WORK REQUIRED |
Return these lines unchanged, covering every item from start to finish.

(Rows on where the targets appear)
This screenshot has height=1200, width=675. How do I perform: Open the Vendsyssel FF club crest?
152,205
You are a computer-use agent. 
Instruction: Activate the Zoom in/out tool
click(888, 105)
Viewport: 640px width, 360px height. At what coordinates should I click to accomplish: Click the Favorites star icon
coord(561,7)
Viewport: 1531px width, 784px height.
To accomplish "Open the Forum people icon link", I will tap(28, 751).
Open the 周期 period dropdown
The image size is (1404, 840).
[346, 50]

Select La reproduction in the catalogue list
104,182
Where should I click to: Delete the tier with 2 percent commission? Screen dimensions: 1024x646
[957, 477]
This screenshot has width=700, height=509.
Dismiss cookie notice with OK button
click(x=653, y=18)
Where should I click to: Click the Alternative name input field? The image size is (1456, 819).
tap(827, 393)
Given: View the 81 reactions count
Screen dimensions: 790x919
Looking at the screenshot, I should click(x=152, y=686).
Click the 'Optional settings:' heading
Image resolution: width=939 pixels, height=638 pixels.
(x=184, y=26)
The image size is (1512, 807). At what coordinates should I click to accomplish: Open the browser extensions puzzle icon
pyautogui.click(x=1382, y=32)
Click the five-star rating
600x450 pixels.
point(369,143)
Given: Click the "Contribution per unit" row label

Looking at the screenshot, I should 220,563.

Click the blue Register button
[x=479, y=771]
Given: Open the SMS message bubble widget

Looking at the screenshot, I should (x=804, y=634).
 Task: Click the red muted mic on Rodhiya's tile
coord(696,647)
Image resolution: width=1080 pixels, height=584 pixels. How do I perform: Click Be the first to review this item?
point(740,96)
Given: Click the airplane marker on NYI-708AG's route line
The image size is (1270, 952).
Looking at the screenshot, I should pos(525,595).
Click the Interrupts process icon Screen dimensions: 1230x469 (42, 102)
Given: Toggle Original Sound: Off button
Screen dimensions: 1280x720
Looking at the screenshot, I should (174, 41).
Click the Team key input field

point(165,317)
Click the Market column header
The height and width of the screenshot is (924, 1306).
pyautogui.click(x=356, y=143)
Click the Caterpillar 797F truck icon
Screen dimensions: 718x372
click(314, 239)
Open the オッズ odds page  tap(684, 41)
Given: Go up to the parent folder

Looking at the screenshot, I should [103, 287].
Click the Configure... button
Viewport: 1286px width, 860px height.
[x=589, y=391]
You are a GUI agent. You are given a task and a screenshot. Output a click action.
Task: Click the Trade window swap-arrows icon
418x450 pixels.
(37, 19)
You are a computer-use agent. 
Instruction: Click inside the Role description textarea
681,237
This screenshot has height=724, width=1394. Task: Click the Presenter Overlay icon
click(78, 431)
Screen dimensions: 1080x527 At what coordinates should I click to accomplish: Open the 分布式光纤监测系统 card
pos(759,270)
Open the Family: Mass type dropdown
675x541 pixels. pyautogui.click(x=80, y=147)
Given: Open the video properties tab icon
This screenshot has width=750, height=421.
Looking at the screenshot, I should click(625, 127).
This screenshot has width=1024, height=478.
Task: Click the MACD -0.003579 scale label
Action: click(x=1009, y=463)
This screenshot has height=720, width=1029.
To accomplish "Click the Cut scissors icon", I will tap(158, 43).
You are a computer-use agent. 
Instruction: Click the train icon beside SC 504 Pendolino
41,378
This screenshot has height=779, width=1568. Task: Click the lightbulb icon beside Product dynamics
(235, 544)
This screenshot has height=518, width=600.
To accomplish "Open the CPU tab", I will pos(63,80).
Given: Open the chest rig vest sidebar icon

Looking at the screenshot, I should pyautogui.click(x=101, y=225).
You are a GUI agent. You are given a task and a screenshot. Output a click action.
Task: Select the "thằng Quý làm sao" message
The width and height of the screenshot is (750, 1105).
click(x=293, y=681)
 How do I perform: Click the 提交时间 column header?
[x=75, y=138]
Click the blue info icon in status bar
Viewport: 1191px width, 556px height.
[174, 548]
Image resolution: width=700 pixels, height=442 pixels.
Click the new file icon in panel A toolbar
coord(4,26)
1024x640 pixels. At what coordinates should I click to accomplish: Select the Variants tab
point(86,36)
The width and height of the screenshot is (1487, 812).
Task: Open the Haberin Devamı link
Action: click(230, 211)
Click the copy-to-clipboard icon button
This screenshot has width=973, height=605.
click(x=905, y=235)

THE RESULT |
This screenshot has height=1200, width=675. How do I perform: Open the Vendsyssel FF club crest?
152,205
You are a computer-use agent. 
Instruction: Activate the Zoom in/out tool
click(888, 105)
Viewport: 640px width, 360px height. At what coordinates should I click to accomplish: Click the Favorites star icon
coord(561,7)
Viewport: 1531px width, 784px height.
To accomplish "Open the Forum people icon link", I will tap(28, 751).
Open the 周期 period dropdown
The image size is (1404, 840).
[346, 50]

Select La reproduction in the catalogue list
104,182
Where should I click to: Delete the tier with 2 percent commission? Screen dimensions: 1024x646
[957, 477]
This screenshot has width=700, height=509.
Dismiss cookie notice with OK button
click(x=653, y=18)
Where should I click to: Click the Alternative name input field? The image size is (1456, 819).
tap(827, 393)
Given: View the 81 reactions count
Screen dimensions: 790x919
Looking at the screenshot, I should click(x=152, y=686).
Click the 'Optional settings:' heading
Image resolution: width=939 pixels, height=638 pixels.
(x=184, y=26)
The image size is (1512, 807). At what coordinates should I click to accomplish: Open the browser extensions puzzle icon
pyautogui.click(x=1382, y=32)
Click the five-star rating
600x450 pixels.
point(369,143)
Given: Click the "Contribution per unit" row label

Looking at the screenshot, I should 220,563.

Click the blue Register button
[x=479, y=771]
Given: Open the SMS message bubble widget

Looking at the screenshot, I should (x=804, y=634).
 Task: Click the red muted mic on Rodhiya's tile
coord(696,647)
Image resolution: width=1080 pixels, height=584 pixels. How do I perform: Click Be the first to review this item?
point(740,96)
Given: Click the airplane marker on NYI-708AG's route line
The image size is (1270, 952).
Looking at the screenshot, I should pos(525,595).
Click the Interrupts process icon Screen dimensions: 1230x469 (42, 102)
Given: Toggle Original Sound: Off button
Screen dimensions: 1280x720
Looking at the screenshot, I should (174, 41).
Click the Team key input field

point(165,317)
Click the Market column header
The height and width of the screenshot is (924, 1306).
pyautogui.click(x=356, y=143)
Click the Caterpillar 797F truck icon
Screen dimensions: 718x372
click(314, 239)
Open the オッズ odds page  tap(684, 41)
Given: Go up to the parent folder

Looking at the screenshot, I should [103, 287].
Click the Configure... button
Viewport: 1286px width, 860px height.
[x=589, y=391]
You are a GUI agent. You are given a task and a screenshot. Output a click action.
Task: Click the Trade window swap-arrows icon
418x450 pixels.
(37, 19)
You are a computer-use agent. 
Instruction: Click inside the Role description textarea
681,237
This screenshot has height=724, width=1394. Task: Click the Presenter Overlay icon
click(78, 431)
Screen dimensions: 1080x527 At what coordinates should I click to accomplish: Open the 分布式光纤监测系统 card
pos(759,270)
Open the Family: Mass type dropdown
675x541 pixels. pyautogui.click(x=80, y=147)
Given: Open the video properties tab icon
This screenshot has width=750, height=421.
Looking at the screenshot, I should click(625, 127).
This screenshot has width=1024, height=478.
Task: Click the MACD -0.003579 scale label
Action: click(x=1009, y=463)
This screenshot has height=720, width=1029.
To accomplish "Click the Cut scissors icon", I will tap(158, 43).
You are a computer-use agent. 
Instruction: Click the train icon beside SC 504 Pendolino
41,378
This screenshot has height=779, width=1568. Task: Click the lightbulb icon beside Product dynamics
(235, 544)
This screenshot has height=518, width=600.
To accomplish "Open the CPU tab", I will pos(63,80).
Given: Open the chest rig vest sidebar icon

Looking at the screenshot, I should pyautogui.click(x=101, y=225).
You are a GUI agent. You are given a task and a screenshot. Output a click action.
Task: Select the "thằng Quý làm sao" message
The width and height of the screenshot is (750, 1105).
click(x=293, y=681)
 How do I perform: Click the 提交时间 column header?
[x=75, y=138]
Click the blue info icon in status bar
Viewport: 1191px width, 556px height.
[174, 548]
Image resolution: width=700 pixels, height=442 pixels.
Click the new file icon in panel A toolbar
coord(4,26)
1024x640 pixels. At what coordinates should I click to accomplish: Select the Variants tab
point(86,36)
The width and height of the screenshot is (1487, 812).
Task: Open the Haberin Devamı link
Action: click(230, 211)
Click the copy-to-clipboard icon button
This screenshot has width=973, height=605.
click(x=905, y=235)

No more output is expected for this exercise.